READING TEXT
++++++++++++++++++++

Simple user search takes 25+ seconds to execute on large cluster with fairly small data set

We’ve been using N1QL for a new game we’ve been developing. However when the application went to load testing. N1QL blew up.

We generated 100,000 users, which totals 900,000 user recored. And then there is additional data which is stored in different buckets as the load testing occurs. But we have barely broke the 20,000 entries for these buckets.

The cluster setup is a 3 node cluster on AWS with 30GB RAM each. (90GB total in cluster).
With couchbase 4.0 community
With 4GB allocated to indexing (12GB total)
And 20GB(60GB total) allocated to the buckets which are split up as follows:
Feed 15GB, replica 1, 10119 items, 94.5MB / 15GB used
Performance 30GB, replica 1, 15205 items, 102MB / 30GB used
User 12GB, replica 1, 900001 items, 505MB / 12GB used

When we look at the system stats we hover around 60-80% memory and never swap.
However the indexer and cbq-engine are consuming most of the memory.

The query we are trying to run is the following:
SELECT userId, avatarId, name FROM user WHERE name LIKE “%” AND userId <> “” AND createdAt <= 99999999999999999 AND meta().id LIKE “user/%” ORDER BY name ASC LIMIT 100 OFFSET 0;

What we found was composite indexes we’re pointless. Only the first entry in the composite index was actually being used. And if we tried to use the 2nd or 3rd entry we would get a Need a global index error. Also performance was super shotty.

So we tried to index each conditional parameter separately and this sped things up a bit. However using LIKE for string comparison even on null values slowed it down to 2-3 seconds. And ORDER BY will always cause it to take 25+ seconds. In fact if any one of the optimisations wasn’t done, it would take 25+ seconds.

Here’s more data as I was trying to optimise:

ORIGINAL QUERY
CREATE INDEX index_user ON user(userId , name, consoleUserId) WHERE meta().id LIKE “user/%”;

SELECT userId, avatarId, name FROM user WHERE name LIKE “%” AND userId <> “” AND createdAt <= 99999999999999999 AND meta().id LIKE “user/%” ORDER BY name ASC LIMIT 100 OFFSET 0;
28s

Minimum Condition Query
SELECT userId, avatarId, name FROM user WHERE userId <> “” AND meta().id LIKE “user/%” LIMIT 100;
45ms

With OFFSET
SELECT userId, avatarId, name FROM user WHERE userId <> “” AND meta().id LIKE “user/%” LIMIT 100 OFFSET 0;
43ms

With name condition (name indexed)
SELECT userId, avatarId, name FROM user WHERE userId <> “” AND name LIKE “%” AND meta().id LIKE “user/%” LIMIT 100 OFFSET 0;
28s

With createdAt condition (createdAt not indexed)

++++++++++++++++++++

WHAT THE TASK REQUIRES
Copy the part of the forum post that opens with the words containing "What we found" and closes with "was super shotty.", and change "pointless" to "useless".

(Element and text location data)
++++++++++++++++++++

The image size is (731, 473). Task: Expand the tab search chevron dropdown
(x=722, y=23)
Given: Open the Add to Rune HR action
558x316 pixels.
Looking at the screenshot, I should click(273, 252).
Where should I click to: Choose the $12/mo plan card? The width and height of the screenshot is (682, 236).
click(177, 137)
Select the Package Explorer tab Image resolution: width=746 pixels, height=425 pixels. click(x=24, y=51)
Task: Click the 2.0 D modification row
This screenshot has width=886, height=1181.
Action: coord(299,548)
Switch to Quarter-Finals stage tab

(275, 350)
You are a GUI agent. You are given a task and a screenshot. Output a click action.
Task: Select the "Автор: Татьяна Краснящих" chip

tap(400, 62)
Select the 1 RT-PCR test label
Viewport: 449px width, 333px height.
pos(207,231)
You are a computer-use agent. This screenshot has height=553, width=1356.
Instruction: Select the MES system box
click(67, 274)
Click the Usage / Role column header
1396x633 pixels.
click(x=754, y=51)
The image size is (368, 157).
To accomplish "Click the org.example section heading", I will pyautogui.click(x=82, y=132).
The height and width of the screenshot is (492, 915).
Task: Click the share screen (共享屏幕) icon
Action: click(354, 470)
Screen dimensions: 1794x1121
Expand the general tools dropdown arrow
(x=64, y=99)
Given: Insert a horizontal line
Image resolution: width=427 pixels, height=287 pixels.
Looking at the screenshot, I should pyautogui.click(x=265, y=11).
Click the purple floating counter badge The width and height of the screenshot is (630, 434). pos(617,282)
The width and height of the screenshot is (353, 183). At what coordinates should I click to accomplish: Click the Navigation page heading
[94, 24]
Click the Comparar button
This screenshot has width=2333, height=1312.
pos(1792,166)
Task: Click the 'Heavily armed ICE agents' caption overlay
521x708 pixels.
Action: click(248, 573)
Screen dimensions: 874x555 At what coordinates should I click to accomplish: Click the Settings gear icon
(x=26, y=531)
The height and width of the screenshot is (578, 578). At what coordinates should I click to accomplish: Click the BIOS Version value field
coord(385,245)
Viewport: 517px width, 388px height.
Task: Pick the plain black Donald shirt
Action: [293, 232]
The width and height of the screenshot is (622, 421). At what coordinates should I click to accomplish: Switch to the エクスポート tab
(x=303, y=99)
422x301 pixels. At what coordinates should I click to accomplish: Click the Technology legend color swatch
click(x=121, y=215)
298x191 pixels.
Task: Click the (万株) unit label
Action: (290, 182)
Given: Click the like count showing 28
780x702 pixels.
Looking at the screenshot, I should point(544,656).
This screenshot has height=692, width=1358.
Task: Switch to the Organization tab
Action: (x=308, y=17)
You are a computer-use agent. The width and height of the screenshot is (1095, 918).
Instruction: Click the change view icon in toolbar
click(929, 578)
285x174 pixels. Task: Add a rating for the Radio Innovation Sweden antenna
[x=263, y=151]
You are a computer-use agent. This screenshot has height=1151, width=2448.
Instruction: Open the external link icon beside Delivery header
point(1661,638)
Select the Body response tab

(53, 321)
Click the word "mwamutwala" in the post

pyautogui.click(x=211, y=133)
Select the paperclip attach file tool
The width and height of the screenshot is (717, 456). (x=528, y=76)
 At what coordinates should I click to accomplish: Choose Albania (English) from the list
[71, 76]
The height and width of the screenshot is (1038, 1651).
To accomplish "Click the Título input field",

++++++++++++++++++++

COMPLETED EXERCISE
What we found was composite indexes we’re useless. Only the first entry in the composite index was actually being used. And if we tried to use the 2nd or 3rd entry we would get a Need a global index error. Also performance was super shotty.